_TASK GOAL_
Exact reproductions of all the entries, please, and no pictures.

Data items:
───
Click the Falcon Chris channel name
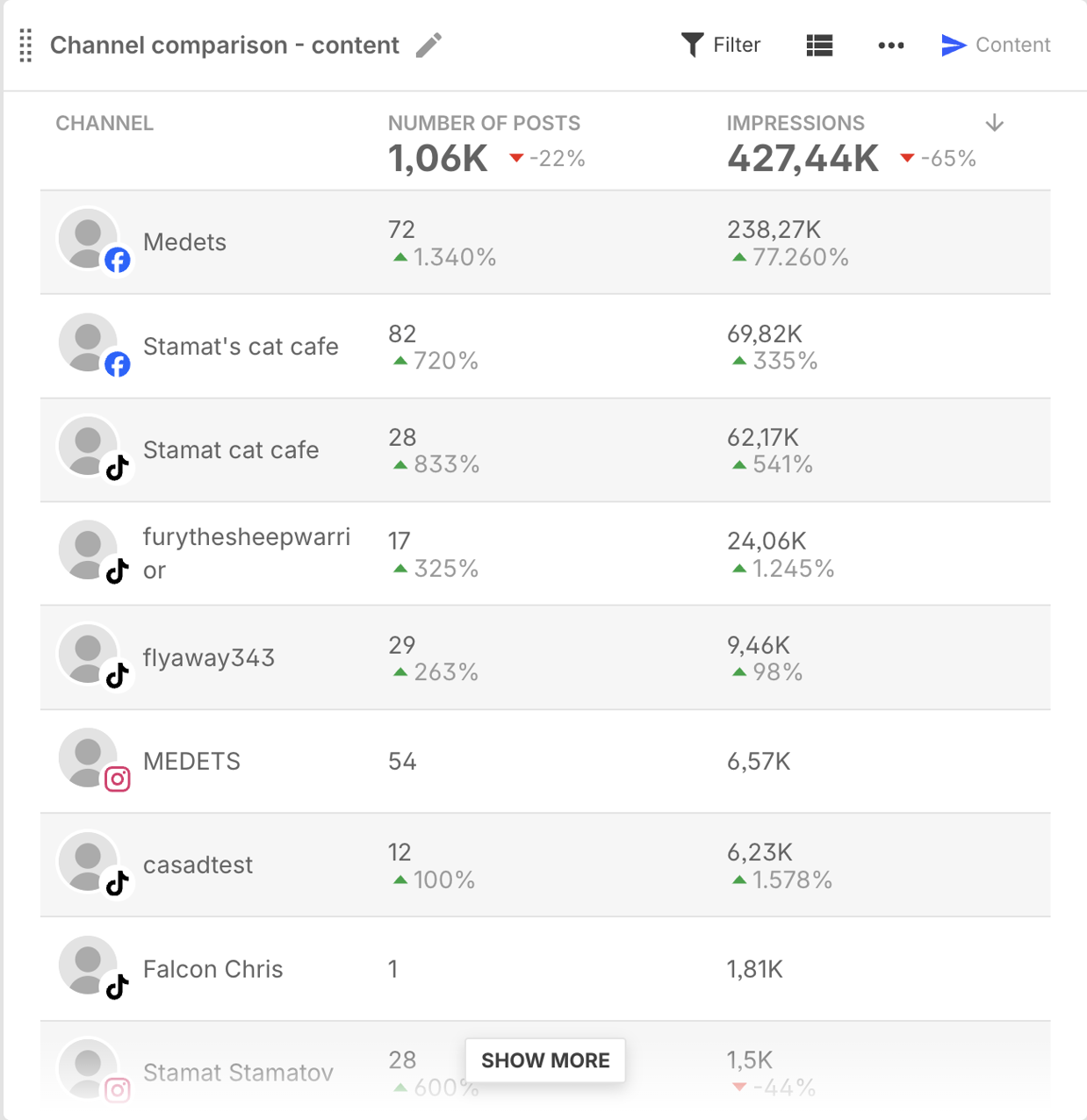 click(212, 969)
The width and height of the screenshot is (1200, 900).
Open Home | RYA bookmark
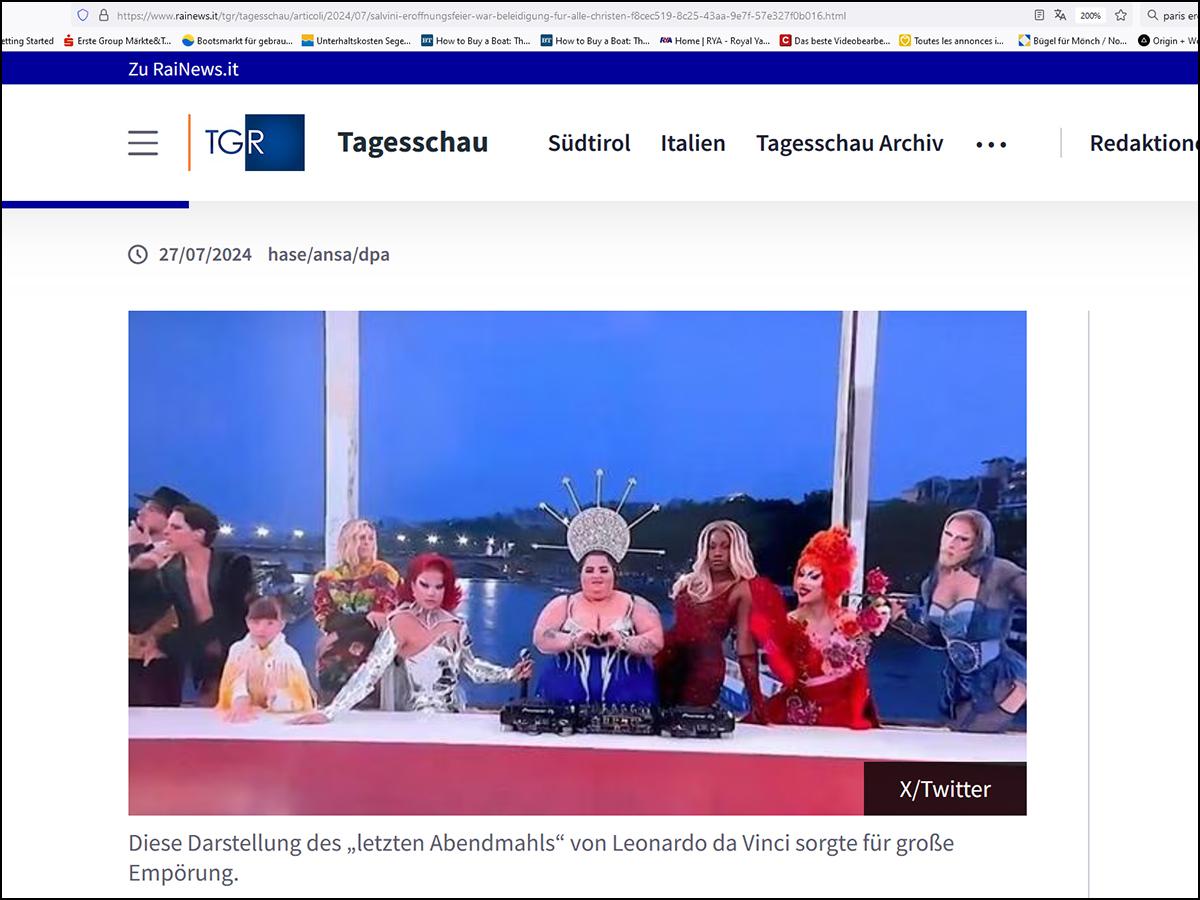click(715, 41)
───
_YOUR RESPONSE_
Click the Falcon Chris channel name
 click(212, 969)
The width and height of the screenshot is (1200, 900).
Open Home | RYA bookmark
click(715, 41)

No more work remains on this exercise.